▽
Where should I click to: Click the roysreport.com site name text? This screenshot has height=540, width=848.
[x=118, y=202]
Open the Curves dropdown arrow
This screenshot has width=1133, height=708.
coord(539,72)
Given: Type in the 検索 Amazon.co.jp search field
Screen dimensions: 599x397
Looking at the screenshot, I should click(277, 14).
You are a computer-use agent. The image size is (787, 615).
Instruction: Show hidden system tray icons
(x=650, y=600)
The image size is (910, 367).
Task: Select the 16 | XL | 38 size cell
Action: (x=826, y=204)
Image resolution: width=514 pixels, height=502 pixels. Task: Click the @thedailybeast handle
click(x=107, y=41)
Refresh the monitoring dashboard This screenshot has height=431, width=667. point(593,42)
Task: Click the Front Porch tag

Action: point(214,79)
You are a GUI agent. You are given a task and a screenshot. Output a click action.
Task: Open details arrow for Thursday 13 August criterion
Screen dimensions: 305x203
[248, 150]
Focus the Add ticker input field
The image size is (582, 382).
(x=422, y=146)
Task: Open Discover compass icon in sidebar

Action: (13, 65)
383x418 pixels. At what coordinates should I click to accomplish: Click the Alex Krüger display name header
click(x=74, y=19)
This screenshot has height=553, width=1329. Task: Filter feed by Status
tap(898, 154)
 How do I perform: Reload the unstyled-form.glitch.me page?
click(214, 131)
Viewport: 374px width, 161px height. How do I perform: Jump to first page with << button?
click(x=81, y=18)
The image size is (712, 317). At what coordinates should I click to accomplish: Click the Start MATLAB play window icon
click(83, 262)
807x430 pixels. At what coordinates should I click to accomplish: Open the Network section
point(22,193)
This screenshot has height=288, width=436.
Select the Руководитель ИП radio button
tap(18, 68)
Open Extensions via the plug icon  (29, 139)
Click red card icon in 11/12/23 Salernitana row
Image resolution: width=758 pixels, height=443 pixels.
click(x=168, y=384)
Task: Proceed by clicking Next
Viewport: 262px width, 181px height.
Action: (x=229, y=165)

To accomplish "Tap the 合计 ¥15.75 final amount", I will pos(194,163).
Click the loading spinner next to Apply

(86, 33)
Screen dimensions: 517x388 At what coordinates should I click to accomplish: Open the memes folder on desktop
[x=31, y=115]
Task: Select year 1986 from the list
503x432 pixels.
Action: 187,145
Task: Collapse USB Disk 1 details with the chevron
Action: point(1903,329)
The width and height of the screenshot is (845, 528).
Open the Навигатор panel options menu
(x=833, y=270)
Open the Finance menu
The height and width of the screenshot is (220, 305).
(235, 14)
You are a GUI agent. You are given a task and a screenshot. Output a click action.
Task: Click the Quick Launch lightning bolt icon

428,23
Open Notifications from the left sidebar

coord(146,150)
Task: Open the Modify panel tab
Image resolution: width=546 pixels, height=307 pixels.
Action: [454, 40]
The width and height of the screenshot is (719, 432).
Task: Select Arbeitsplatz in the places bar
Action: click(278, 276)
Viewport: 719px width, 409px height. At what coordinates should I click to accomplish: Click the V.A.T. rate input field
△
# Goal
Reproduce every one of the records above word for word, keeping their order and line breaks.

# Result for this task
Where should I click to: Click the roysreport.com site name text? This screenshot has height=540, width=848.
[x=118, y=202]
Open the Curves dropdown arrow
This screenshot has width=1133, height=708.
coord(539,72)
Given: Type in the 検索 Amazon.co.jp search field
Screen dimensions: 599x397
Looking at the screenshot, I should click(277, 14).
You are a computer-use agent. The image size is (787, 615).
Instruction: Show hidden system tray icons
(x=650, y=600)
The image size is (910, 367).
Task: Select the 16 | XL | 38 size cell
Action: (x=826, y=204)
Image resolution: width=514 pixels, height=502 pixels. Task: Click the @thedailybeast handle
click(x=107, y=41)
Refresh the monitoring dashboard This screenshot has height=431, width=667. point(593,42)
Task: Click the Front Porch tag

Action: point(214,79)
You are a GUI agent. You are given a task and a screenshot. Output a click action.
Task: Open details arrow for Thursday 13 August criterion
Screen dimensions: 305x203
[248, 150]
Focus the Add ticker input field
The image size is (582, 382).
(x=422, y=146)
Task: Open Discover compass icon in sidebar

Action: (13, 65)
383x418 pixels. At what coordinates should I click to accomplish: Click the Alex Krüger display name header
click(x=74, y=19)
This screenshot has height=553, width=1329. Task: Filter feed by Status
tap(898, 154)
 How do I perform: Reload the unstyled-form.glitch.me page?
click(214, 131)
Viewport: 374px width, 161px height. How do I perform: Jump to first page with << button?
click(x=81, y=18)
The image size is (712, 317). At what coordinates should I click to accomplish: Click the Start MATLAB play window icon
click(83, 262)
807x430 pixels. At what coordinates should I click to accomplish: Open the Network section
point(22,193)
This screenshot has height=288, width=436.
Select the Руководитель ИП radio button
tap(18, 68)
Open Extensions via the plug icon  (29, 139)
Click red card icon in 11/12/23 Salernitana row
Image resolution: width=758 pixels, height=443 pixels.
click(x=168, y=384)
Task: Proceed by clicking Next
Viewport: 262px width, 181px height.
Action: (x=229, y=165)

To accomplish "Tap the 合计 ¥15.75 final amount", I will pos(194,163).
Click the loading spinner next to Apply

(86, 33)
Screen dimensions: 517x388 At what coordinates should I click to accomplish: Open the memes folder on desktop
[x=31, y=115]
Task: Select year 1986 from the list
503x432 pixels.
Action: 187,145
Task: Collapse USB Disk 1 details with the chevron
Action: point(1903,329)
The width and height of the screenshot is (845, 528).
Open the Навигатор panel options menu
(x=833, y=270)
Open the Finance menu
The height and width of the screenshot is (220, 305).
(235, 14)
You are a GUI agent. You are given a task and a screenshot. Output a click action.
Task: Click the Quick Launch lightning bolt icon

428,23
Open Notifications from the left sidebar

coord(146,150)
Task: Open the Modify panel tab
Image resolution: width=546 pixels, height=307 pixels.
Action: [454, 40]
The width and height of the screenshot is (719, 432).
Task: Select Arbeitsplatz in the places bar
Action: click(278, 276)
Viewport: 719px width, 409px height. At what coordinates should I click to accomplish: Click the V.A.T. rate input field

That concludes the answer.